Mel Strong, Julian Eison, & Jordan Pascasio of NEXT VENTŪRES

In this Q&A, you’ll hear from NEXT VENTŪRES partners Mel Strong, Julian Eison, and Jordan Pascasio. The team discusses this year’s heat check for investors, opportunities in whole-person health, and becoming an effective leader during a downturn.

What are your biggest learnings from 2022?

NEXT VENTŪRES: There was undoubtedly some pull-forward demand in both healthcare and consumer health and wellness that carried over from the pandemic, resulting in a ton of fragmentation and bloated valuations to start the year.

While current market conditions have caused a lot of anxiety, it has helped normalize expectations and provide a heat check on how we assess opportunities across our thesis.

For us, the focus remains on opportunities rooted in whole-person health and central to a patient or consumer’s journey to achieve better health outcomes.

How is the macroeconomic environment impacting dealmaking?

NV: Investors are taking a more prudent approach and shifting focus to margin profiles and proven clinical outcomes. And they are likely prioritizing their existing portfolio companies’ needs: extending cash runway, responding quickly to market changes, and rolling up their sleeves as advisors and board members.

The operational slowdown can be positive for founders — your new investors will really understand your business and have more conviction when they do invest, and your existing investors will be more supportive and engaged.

Perhaps the biggest enemy for founders and investors right now is time. A round that might have taken three months to close last year is taking six this year. The pace of dealmaking is slower, and we’ve had to think differently about how we manage our fund and portfolio as a result.

What surprised you most in 2022 — what trend or market did you change your mind about?

NV: We spent time researching several spaces in whole-person health that we ultimately passed on: creator monetization platforms and connected fitness technologies, to name a few.

We did our work on these verticals and met with a ton of fantastic founders, but due to market and consumer behavior changes, we decided to focus on companies solving broader access or transparency issues in healthcare.

What trends are you most excited about going into 2023?

NV: We continue to explore innovation within Medicaid care delivery (social and clinical) and with tech-enabled service providers that are experimenting with progressive, less-capital-intensive business models.

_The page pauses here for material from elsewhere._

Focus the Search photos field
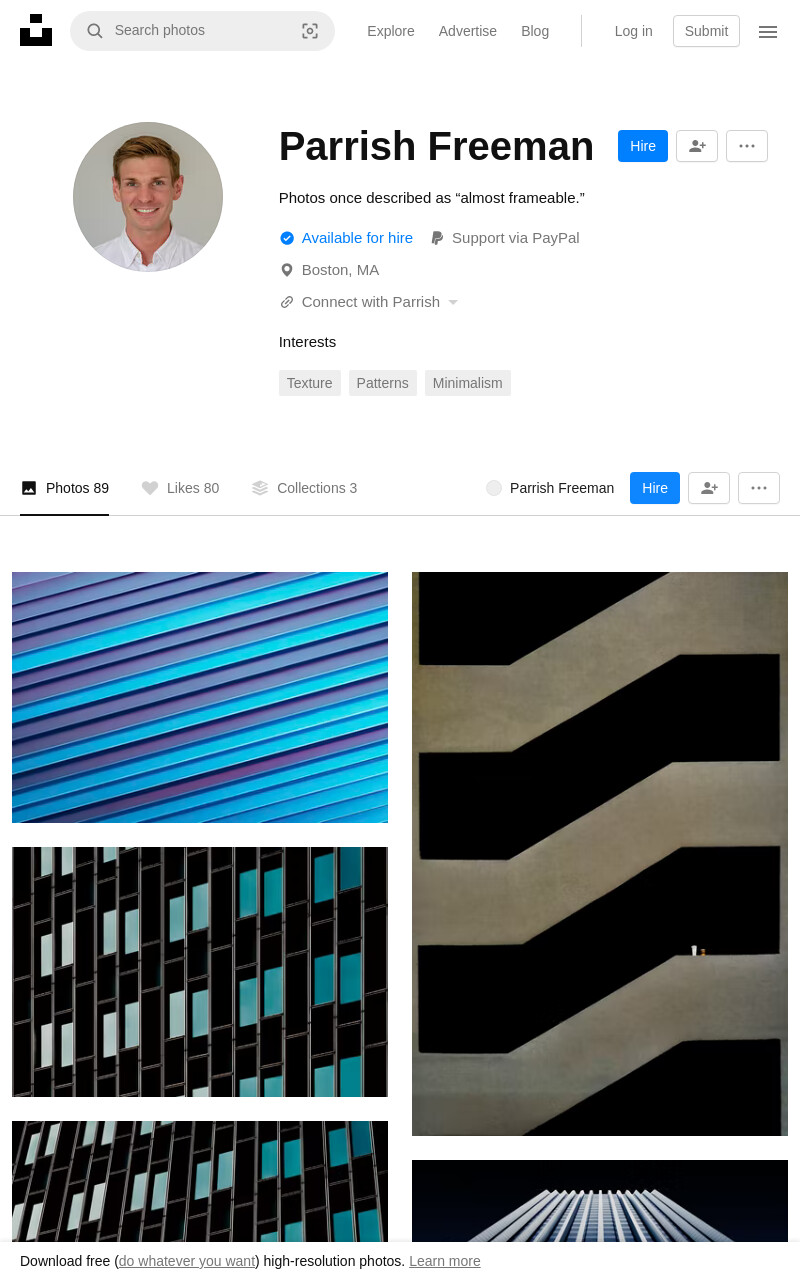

We’re also curious to observe how various upstream coaching services (e.g., nutrition, movement) continue to integrate into Medicare Advantage plans to offer more effective supplemental benefits to the older adult population.

What advice would you give founders facing uncertainty in the current economic climate?

NV: Great leaders emerge from difficult times.

This downturn has been slow to unravel, and most founders have already heard the advice on extending runway, managing burn, and focusing on business fundamentals. All of this is good advice and will be true in 2023.

But especially now (and without making the financial predictions best left to the experts) our advice to our founders is to make sure they have what they need to be effective leaders for their teams.

The leaders of companies that survived, and even thrived, during the 2008 recession did this by:

  • Communicating a clear plan for their company to employees and stakeholders
  • Perceiving the crisis as an opportunity and a chance to innovate and think differently
  • Establishing a sense of trust and psychological safety for their organization
  • Leveraging a strong values-based, mission-driven orientation to their work

Our hope is we can use our experience and our network now more than ever to help our great founders also be great leaders.